**Task to complete:** Reproduce the records starting at the line that contains "Privacy Notice of Crypto.com (51, 1353)" and running to the last line, exactly and in full.

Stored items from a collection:

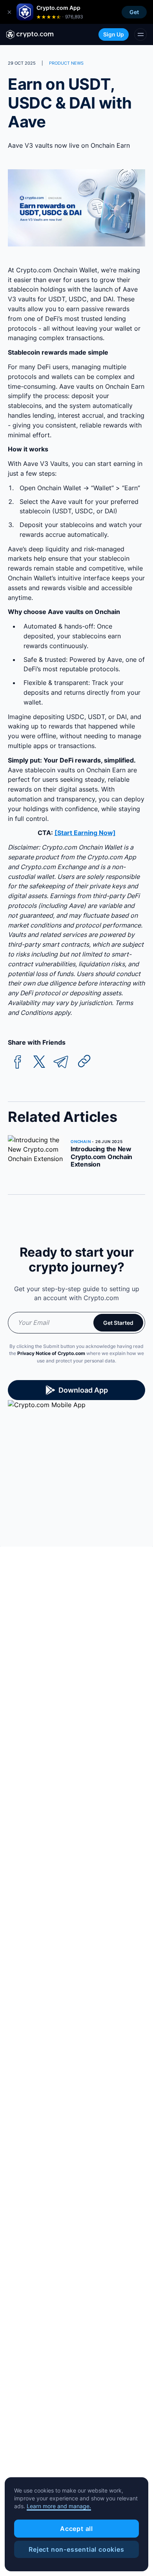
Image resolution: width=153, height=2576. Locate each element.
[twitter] (39, 1062)
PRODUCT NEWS (66, 63)
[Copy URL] (84, 1061)
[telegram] (61, 1062)
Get (134, 12)
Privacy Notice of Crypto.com (51, 1353)
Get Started (118, 1322)
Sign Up (113, 34)
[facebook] (17, 1062)
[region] (76, 2524)
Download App (83, 1390)
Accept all (76, 2529)
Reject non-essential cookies (76, 2549)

**Completed task:**
Privacy Notice of Crypto.com (51, 1353)
Get Started (118, 1322)
Sign Up (113, 34)
[facebook] (17, 1062)
[region] (76, 2524)
Download App (83, 1390)
Accept all (76, 2529)
Reject non-essential cookies (76, 2549)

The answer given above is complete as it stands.